(Problem): Copy the data below word for word, leaving out the pictures.

(Data entries):

==*==

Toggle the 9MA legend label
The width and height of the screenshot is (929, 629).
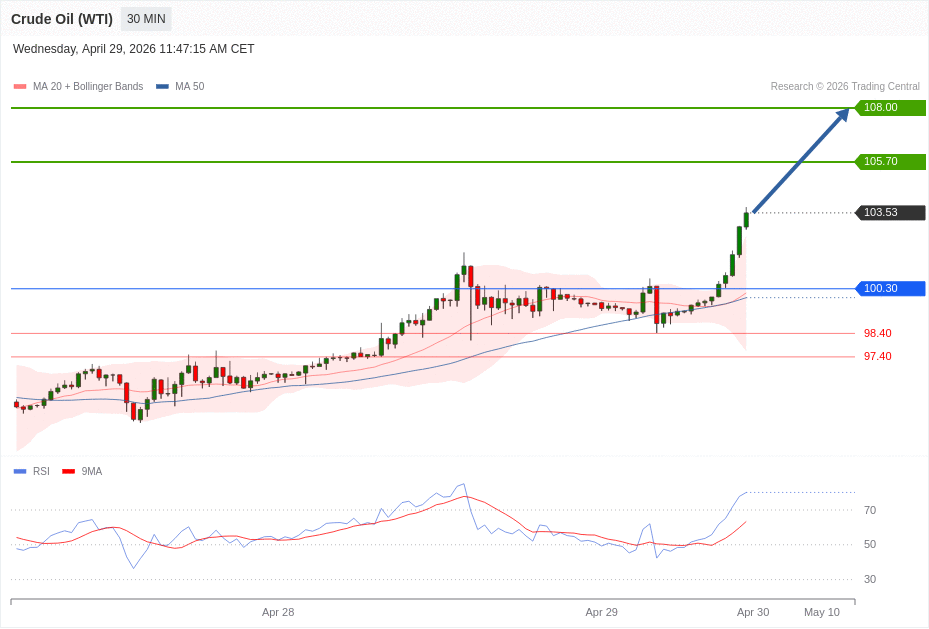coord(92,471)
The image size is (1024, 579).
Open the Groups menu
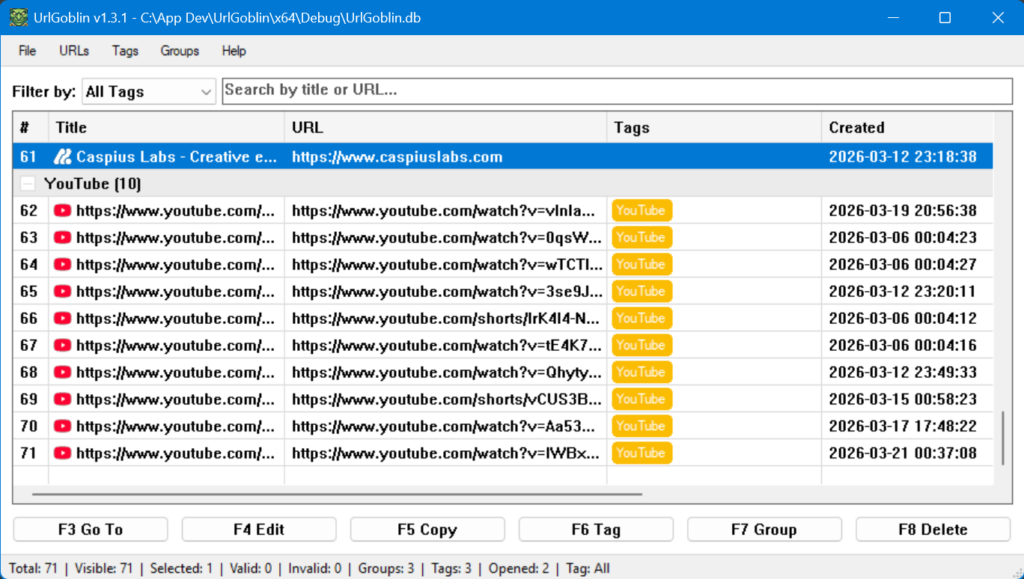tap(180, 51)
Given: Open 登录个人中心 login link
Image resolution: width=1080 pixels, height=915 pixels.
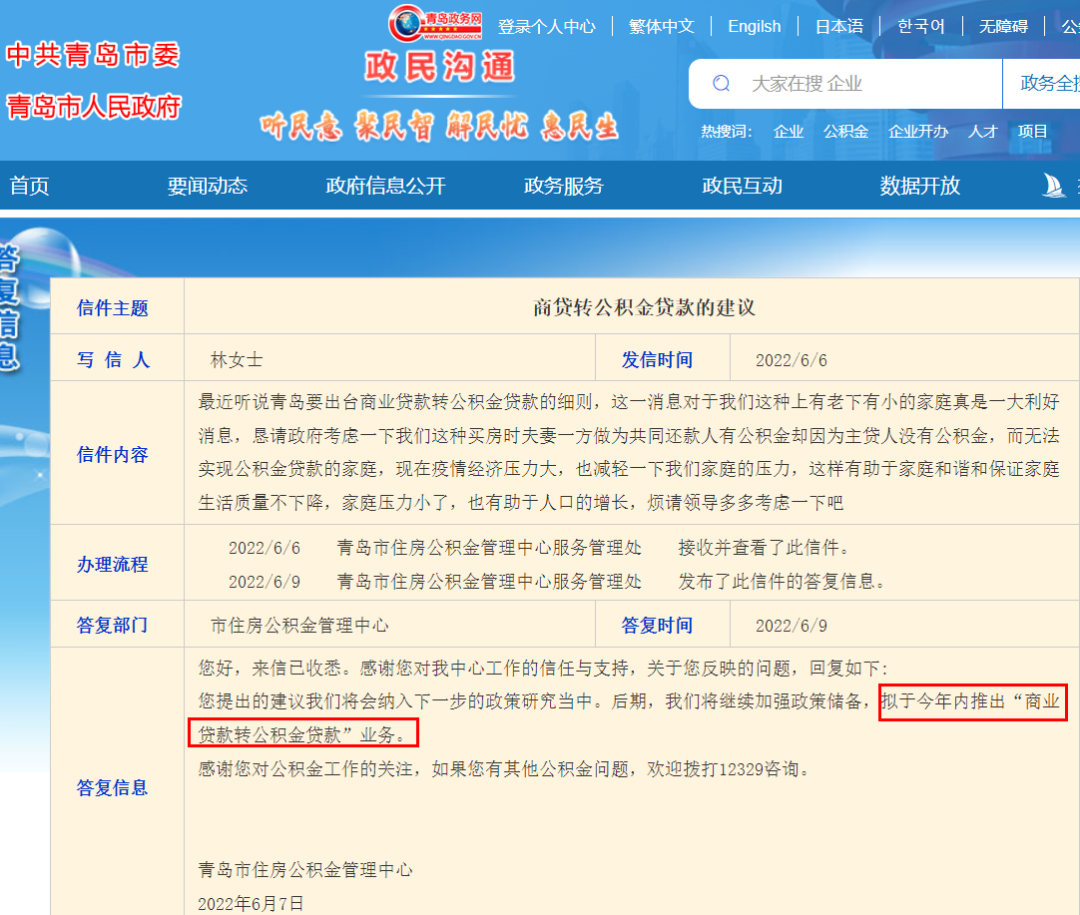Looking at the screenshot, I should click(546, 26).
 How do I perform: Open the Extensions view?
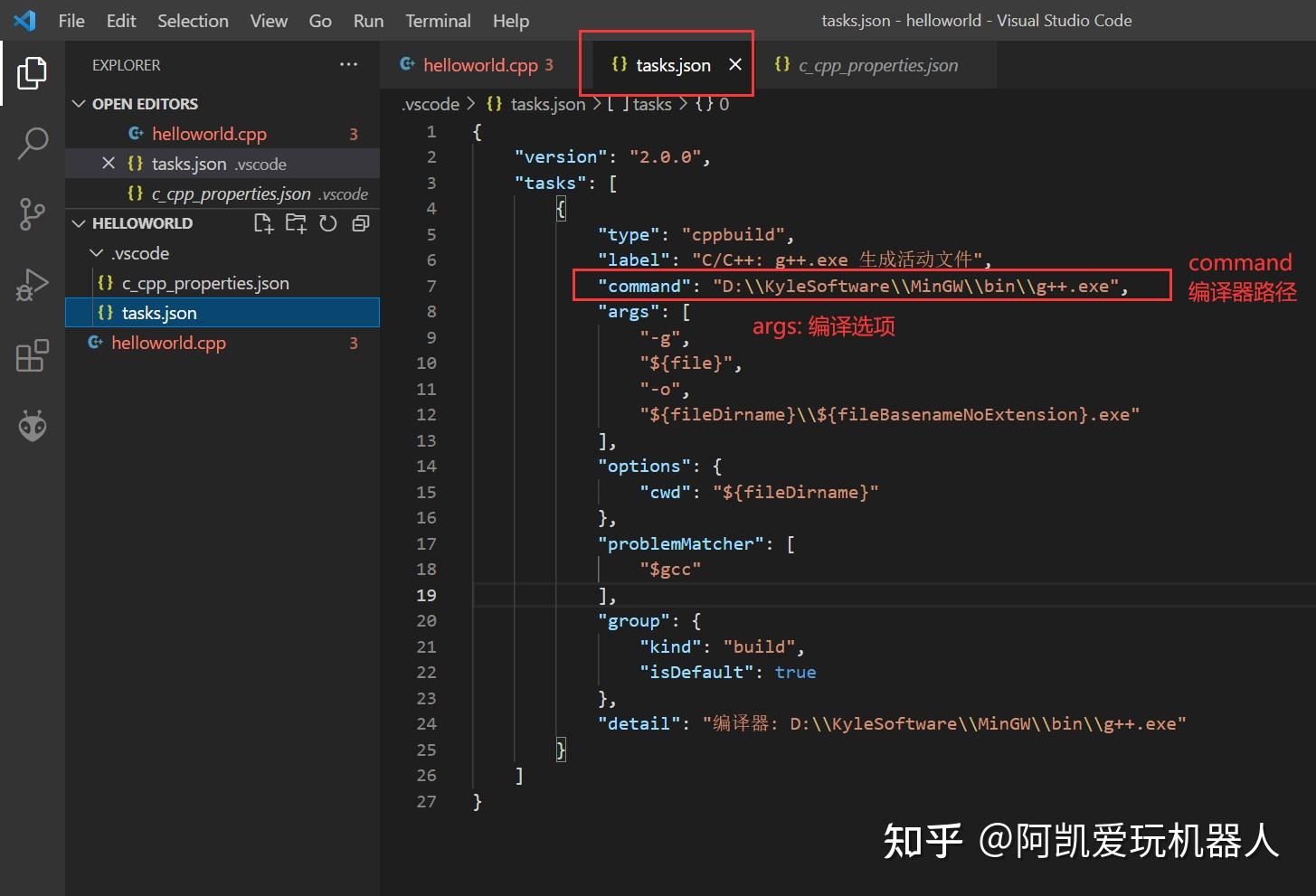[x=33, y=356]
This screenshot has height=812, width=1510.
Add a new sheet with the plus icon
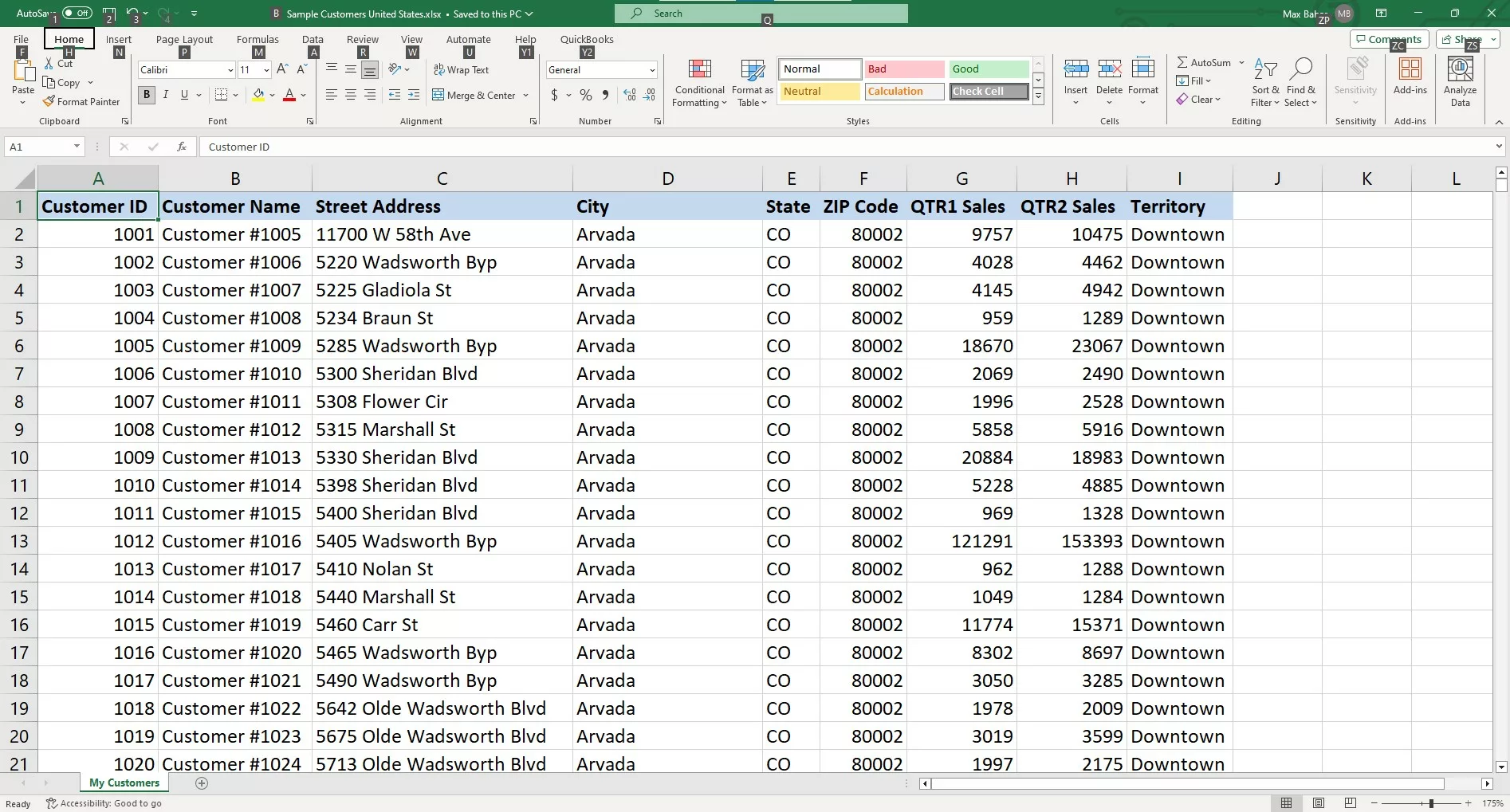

==*==

(Complete output):
Toggle the 9MA legend label
The width and height of the screenshot is (929, 629).
coord(92,471)
The image size is (1024, 579).
Open the Groups menu
tap(180, 51)
Given: Open 登录个人中心 login link
Image resolution: width=1080 pixels, height=915 pixels.
Looking at the screenshot, I should click(546, 26).
 How do I perform: Open the Extensions view?
[x=33, y=356]
This screenshot has height=812, width=1510.
Add a new sheet with the plus icon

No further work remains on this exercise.